Queen Elizabeth I of England (1532-1603). Dubbed the “Virgin Queen”, Elizabeth, an unexpected heir to the throne, proved to the world that women can be successful without the guidance of a male presence. The Queen refused to marry, ruling without a King for the duration of her reign. Her greatest triumph was the defeat of the Spanish Armada, which to this day is considered one of England’s greatest victories. Her success as a women left the world in awe, and secured a place in leadership for women of the future.
“Though the sex to which I belong is considered weak you will nevertheless find me a rock that bends to no wind.”
Margaret Sanger (1879-1966). The birth control advocate revolutionized contraceptives and normalized sex education, improving health and safety for women of generations to come. By promoting the notion that women should have control over their bodies, Sanger became a driving force in the legalization of birth control. In addition, she was a longtime advocate of women’s rights.
“No woman can call herself free who does not own and control her body. No woman can call herself free until she can choose consciously whether or not she will be a mother.”
Sally Ride (1951-2012). Not only was she a Stanford alum, scientist, and one of NASA’s first six female astronauts, Ride was the first American woman in space. In 1983, Ride boarded the space shuttle Challenger and made history. While on the mission, Ride’s crew became the first to successfully use a robot arm to position and retrieve a satellite. When she retired from NASA, Ride co-founded Sally Ride Science to encourage students to pursue science in their course of study. One giant leap for womankind, I would say.
“The stars don’t look bigger, but they do look brighter.”
Gloria Steinem (1934–). An activist, feminist, and author, Steinem played a major role in the Women’s Rights Movement. By stressing the similarities between men and women and the concept of raising boys and girls the same, Steinem has propelled feminism to new heights. Steinem also works to eliminate child labor, negotiate the death penalty, and end racism. She has published numerous books and documentaries, covering everything from the life of Marilyn Monroe to politics. She also helped to found the Women’s Action Alliance and Ms. Magazine.
“A woman without a man is like a fish without a bicycle.”

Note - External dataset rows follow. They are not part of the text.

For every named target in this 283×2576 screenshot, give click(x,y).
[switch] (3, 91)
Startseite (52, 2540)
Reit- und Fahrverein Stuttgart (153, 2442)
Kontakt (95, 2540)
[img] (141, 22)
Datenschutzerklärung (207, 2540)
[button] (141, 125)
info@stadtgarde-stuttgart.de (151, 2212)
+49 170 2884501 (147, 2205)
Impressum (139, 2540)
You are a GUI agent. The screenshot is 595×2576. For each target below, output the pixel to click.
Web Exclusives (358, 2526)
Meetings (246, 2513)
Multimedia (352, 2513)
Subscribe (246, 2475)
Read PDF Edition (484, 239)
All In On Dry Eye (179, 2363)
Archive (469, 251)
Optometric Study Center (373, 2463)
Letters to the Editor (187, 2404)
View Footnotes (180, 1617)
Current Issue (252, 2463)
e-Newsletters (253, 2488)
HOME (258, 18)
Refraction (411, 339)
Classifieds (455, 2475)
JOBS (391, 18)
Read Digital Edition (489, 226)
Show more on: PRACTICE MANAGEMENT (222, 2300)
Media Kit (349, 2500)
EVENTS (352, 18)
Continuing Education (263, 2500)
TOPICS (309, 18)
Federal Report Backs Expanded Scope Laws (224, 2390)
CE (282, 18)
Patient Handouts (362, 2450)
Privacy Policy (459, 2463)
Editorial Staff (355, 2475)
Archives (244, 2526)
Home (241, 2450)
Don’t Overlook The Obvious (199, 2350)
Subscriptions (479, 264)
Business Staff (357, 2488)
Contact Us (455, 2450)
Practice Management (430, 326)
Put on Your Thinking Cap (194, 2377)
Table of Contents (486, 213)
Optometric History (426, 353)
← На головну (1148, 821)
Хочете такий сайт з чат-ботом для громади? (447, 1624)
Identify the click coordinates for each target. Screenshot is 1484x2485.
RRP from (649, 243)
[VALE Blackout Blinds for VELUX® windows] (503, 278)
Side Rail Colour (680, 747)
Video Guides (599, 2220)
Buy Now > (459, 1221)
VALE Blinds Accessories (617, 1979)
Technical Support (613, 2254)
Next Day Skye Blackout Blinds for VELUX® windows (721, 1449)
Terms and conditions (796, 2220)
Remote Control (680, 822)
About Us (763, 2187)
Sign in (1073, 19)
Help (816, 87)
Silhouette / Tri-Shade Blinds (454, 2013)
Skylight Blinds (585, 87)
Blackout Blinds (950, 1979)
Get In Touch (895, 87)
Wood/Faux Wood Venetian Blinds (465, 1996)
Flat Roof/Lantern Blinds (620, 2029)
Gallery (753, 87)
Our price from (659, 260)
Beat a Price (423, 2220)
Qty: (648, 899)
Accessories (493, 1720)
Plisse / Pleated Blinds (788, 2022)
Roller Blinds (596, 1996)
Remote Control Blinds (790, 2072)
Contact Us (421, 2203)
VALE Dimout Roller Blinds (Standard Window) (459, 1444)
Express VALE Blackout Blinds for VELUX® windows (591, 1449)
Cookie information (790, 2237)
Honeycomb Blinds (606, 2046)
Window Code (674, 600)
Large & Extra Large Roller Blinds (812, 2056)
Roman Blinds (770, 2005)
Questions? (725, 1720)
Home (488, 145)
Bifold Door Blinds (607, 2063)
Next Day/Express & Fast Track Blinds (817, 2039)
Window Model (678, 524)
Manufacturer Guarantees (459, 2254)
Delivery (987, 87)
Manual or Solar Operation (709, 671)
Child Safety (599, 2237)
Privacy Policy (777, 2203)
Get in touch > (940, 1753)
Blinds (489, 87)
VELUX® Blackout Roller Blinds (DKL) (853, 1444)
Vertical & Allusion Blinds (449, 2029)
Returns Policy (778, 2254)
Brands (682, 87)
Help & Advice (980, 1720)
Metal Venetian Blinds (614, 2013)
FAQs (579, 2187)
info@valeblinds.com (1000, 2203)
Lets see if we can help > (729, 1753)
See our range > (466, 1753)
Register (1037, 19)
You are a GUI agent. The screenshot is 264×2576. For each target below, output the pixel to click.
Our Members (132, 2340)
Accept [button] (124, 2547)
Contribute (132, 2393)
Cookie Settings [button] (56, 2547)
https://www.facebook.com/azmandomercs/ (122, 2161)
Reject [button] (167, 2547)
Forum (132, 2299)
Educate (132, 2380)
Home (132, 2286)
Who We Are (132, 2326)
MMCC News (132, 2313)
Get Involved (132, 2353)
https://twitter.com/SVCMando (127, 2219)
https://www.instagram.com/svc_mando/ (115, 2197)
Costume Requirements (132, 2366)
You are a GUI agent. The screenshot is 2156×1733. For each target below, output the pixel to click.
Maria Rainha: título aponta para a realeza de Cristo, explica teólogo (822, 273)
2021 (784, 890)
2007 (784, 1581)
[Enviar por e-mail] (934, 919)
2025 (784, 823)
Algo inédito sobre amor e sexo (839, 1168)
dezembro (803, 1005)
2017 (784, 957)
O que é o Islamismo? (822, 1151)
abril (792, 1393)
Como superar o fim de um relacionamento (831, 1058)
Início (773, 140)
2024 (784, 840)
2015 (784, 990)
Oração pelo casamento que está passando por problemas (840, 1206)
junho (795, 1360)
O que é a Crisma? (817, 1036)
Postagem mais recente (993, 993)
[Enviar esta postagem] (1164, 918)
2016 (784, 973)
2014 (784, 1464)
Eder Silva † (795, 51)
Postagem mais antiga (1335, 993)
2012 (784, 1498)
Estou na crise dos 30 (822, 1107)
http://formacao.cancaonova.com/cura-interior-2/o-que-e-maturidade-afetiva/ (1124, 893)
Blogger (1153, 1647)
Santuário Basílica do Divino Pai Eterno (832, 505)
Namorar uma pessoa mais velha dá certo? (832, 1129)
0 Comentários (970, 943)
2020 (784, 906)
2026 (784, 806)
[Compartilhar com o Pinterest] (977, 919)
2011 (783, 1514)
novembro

Michelle Obama (1964–). The beloved first lady left a legacy of leadership and compassion in the White House. An advocate for education, women, African Americans, and families, Obama became a role model for future leaders all around the world. Among her achievements are the Reach Higher Initiative, which promotes higher education; Let Girls Learn, encouraging the importance of education for girls around the world; and Joining Forces, securing the futures of veterans.
“Success isn’t about how much money you make. It is about the difference you make in people’s lives.”
Malala Yousafzai (1997-present). Even as a young girl, Yousafzai has always been a courageous advocate for Pakistani women even amid a dangerous environment. When she was fifteen, Malala was shot in the head on her way home from school in her town of Swat Valley, Pakistan. She made a full recovery, and was not discouraged or frightened by her experience; rather, Yousafzai made it her mission to ensure that every girl could attend school. Her autobiography, I am Malala, and her charity, Malala Fund, have inspired women around the world and helped pave the way for universal female education. In 2014, Malala became the youngest ever recipient of the Nobel Peace Prize.